Passage shown:
....

Discussion/update on YOPP verification task team activities – team: Barbara Casati (EC), Thomas Haiden (ECMWF), Greg Smith (EC), Helge Gossling (AWI), Stella Melo (EC), YOPP verification projects: P1) Quantify added value of enhanced observations in data assimilation, prediction, verification, P2) Quantify added value of coupled predictions systems, P3) Analyse skill of sea-ice prediction, P4) Determine forecast skill advances post-YOPP vs pre-YOPP for atmospheric and sea-ice parameters, P5) Linkages – does improved polar prediction lead to improved mid-latitude prediction?, YOPP verification web page will be set up soon – more details, parameters table, verification links, etc., can reach out to task team by contacting Barbara or Thomas

Overview of IASOA Extracting Monthly Arctic Timeseries tab on the IASOA webpage – Uttal/Crepinsek will work on this page, will add observations to this page instead of only model outputs, open to suggestions from group as to what can add to the page, adding more model datasets, adding longitude and latitude to page, Crepinsek to fix link to NSIDC page on Extracting Satellite Monthly Arctic Timeseries, add daily values also with monthly values and even 6-hourly values

 

Action Items:

  • How can IASOA contribute to Vihma post-publication (Vihma)

....

Recorded data:
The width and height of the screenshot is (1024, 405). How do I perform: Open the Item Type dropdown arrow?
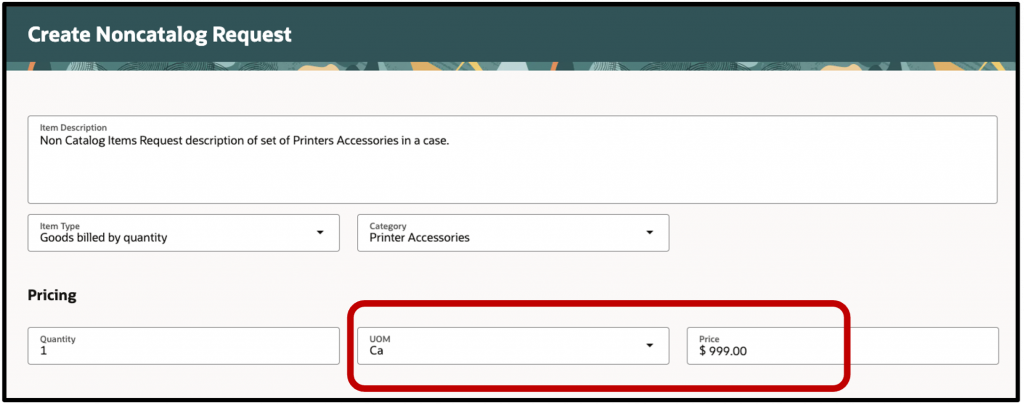[x=320, y=233]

....

Tasks:
1. Name every verification project that the meeting notes list for the YOPP verification task team.
2. Answer these from the meeting notes:
(a) Whom can people contact to reach the YOPP verification task team?
(b) Who will work on the Extracting Monthly Arctic Timeseries tab?
(c) Which link is Crepinsek to fix?

Results in order:
1.
P1) Quantify added value of enhanced observations in data assimilation, prediction, verification
P2) Quantify added value of coupled predictions systems
P3) Analyse skill of sea-ice prediction
P4) Determine forecast skill advances post-YOPP vs pre-YOPP for atmospheric and sea-ice parameters
P5) Linkages – does improved polar prediction lead to improved mid-latitude prediction?

2.
(a) Barbara or Thomas
(b) Uttal/Crepinsek
(c) The link to the NSIDC page on Extracting Satellite Monthly Arctic Timeseries